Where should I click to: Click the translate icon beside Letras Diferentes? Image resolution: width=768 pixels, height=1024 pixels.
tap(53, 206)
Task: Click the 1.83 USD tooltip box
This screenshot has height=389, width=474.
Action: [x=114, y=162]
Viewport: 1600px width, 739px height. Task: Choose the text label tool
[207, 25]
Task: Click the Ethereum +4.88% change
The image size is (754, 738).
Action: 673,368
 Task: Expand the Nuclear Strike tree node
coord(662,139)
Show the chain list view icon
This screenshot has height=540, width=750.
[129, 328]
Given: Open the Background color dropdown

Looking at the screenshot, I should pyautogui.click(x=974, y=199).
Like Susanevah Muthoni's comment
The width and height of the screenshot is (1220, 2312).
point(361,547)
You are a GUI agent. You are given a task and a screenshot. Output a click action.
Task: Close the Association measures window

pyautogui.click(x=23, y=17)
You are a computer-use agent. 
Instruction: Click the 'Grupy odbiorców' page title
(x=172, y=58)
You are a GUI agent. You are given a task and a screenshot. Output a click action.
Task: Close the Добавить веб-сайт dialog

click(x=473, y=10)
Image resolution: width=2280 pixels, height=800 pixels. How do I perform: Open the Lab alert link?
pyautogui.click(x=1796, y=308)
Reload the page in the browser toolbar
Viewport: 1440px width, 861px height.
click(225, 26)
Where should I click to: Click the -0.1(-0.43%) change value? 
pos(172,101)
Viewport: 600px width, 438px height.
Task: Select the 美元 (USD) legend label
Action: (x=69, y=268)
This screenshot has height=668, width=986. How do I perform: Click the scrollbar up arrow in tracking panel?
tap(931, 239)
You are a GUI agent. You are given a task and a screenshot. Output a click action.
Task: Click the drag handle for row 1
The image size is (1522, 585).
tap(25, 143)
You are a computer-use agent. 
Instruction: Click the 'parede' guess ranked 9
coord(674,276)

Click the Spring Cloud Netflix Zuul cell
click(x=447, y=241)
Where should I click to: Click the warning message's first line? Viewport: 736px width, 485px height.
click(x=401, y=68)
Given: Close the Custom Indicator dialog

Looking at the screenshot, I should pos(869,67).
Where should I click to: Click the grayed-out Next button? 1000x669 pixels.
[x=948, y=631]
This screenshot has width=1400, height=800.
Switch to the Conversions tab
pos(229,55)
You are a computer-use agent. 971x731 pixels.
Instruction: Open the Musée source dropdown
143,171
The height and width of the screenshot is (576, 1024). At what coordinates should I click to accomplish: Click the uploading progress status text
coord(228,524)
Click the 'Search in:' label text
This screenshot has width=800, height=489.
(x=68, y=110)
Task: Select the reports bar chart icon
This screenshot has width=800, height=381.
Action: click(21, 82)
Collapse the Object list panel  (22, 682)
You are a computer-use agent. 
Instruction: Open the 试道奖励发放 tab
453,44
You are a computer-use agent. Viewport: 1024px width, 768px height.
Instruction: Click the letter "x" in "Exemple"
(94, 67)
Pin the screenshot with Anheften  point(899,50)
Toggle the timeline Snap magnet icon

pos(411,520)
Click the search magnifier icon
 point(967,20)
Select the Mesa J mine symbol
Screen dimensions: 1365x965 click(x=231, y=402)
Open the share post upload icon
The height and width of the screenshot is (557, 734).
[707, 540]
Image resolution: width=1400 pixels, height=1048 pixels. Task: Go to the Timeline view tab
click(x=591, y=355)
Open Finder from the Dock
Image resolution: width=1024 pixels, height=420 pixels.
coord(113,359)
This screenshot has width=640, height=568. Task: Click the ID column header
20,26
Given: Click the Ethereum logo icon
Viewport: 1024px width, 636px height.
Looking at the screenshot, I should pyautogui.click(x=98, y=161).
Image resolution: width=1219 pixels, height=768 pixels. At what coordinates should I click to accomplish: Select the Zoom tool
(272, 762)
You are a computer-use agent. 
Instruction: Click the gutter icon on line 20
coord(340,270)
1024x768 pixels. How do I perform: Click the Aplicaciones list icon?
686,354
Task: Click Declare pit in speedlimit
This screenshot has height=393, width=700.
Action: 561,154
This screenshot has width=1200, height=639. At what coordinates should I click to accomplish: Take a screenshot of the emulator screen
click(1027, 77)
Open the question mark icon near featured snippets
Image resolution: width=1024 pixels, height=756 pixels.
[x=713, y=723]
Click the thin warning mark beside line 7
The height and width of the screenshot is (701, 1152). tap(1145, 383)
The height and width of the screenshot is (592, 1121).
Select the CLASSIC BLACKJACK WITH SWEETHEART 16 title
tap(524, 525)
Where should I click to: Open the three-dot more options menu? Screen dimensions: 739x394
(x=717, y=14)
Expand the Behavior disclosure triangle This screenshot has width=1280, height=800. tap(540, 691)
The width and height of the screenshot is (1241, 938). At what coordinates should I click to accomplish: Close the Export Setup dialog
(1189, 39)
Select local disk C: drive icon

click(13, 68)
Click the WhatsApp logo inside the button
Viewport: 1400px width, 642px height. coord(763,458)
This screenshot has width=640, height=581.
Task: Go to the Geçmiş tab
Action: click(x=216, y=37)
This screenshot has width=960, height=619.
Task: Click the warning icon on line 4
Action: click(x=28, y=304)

▶ **EXERCISE OBJECTIVE**
Your answer must consist solely of the lines from the one containing "The width and height of the screenshot is (1241, 938)." through the last line of the entries, reproduced exactly.

▶ **ANSWER**
The width and height of the screenshot is (1241, 938). At what coordinates should I click to accomplish: Close the Export Setup dialog
(1189, 39)
Select local disk C: drive icon

click(13, 68)
Click the WhatsApp logo inside the button
Viewport: 1400px width, 642px height. coord(763,458)
This screenshot has width=640, height=581.
Task: Go to the Geçmiş tab
Action: click(x=216, y=37)
This screenshot has width=960, height=619.
Task: Click the warning icon on line 4
Action: click(x=28, y=304)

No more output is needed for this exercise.